Dave Martinez is slated to become the first chief information officer in

King County, Wash. County officials said the naming of a dedicated information

technology chief brings accountability and visibility to IT functions.

County Executive Ron Sims selected Martinez last week to fill the position

created by the county in December.

As CIO, Martinez will coordinate IT policy-making, strategic planning,

standardization, budgeting and purchasing.

Martinez is a known quantity in King County, which has a population

of 1.7 million and is the 11th-largest county in the nation. He headed the

county's Department of Information and Administrative Services for an 11-month

period from 1998 to 1999, during which he was credited with streamlining

operations and saving $1.4 million.

Martinez has worked as a consultant for Sims since June, after a short

stint with Nextlink Communications Inc. As a consultant, Martinez helped

the county evaluate problems implementing new enterprise resource planning

solutions for financial management, payroll and human resources systems.

"I can think of no one better suited to help the county relate technology

initiatives to our business goals, such as e-commerce, financial systems

coordination, government institutional network upgrades and informational

offerings over the Internet," Sims said in a release.

Martinez said he is looking for a replacement to fill the consulting

role before completing the transition to his new position by mid-February.

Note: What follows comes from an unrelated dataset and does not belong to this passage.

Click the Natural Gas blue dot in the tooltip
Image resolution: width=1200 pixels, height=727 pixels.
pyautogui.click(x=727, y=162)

County officials are still debating whether Martinez's appointment requires

approval by the council, according to Sims' spokeswoman, Elaine Kraft. The

council will decide jurisdiction over the new position this week, but Kraft

expressed confidence that Martinez would sail through the approval process

should it be necessary.

Prior to working for King County and Nextlink, Martinez was the director

of wireless engineering and operation for AT&T Wireless Services Inc.

He also spent 15 years at Digital Equipment Corp., and was the manager of

technology services for King County Metro Transit.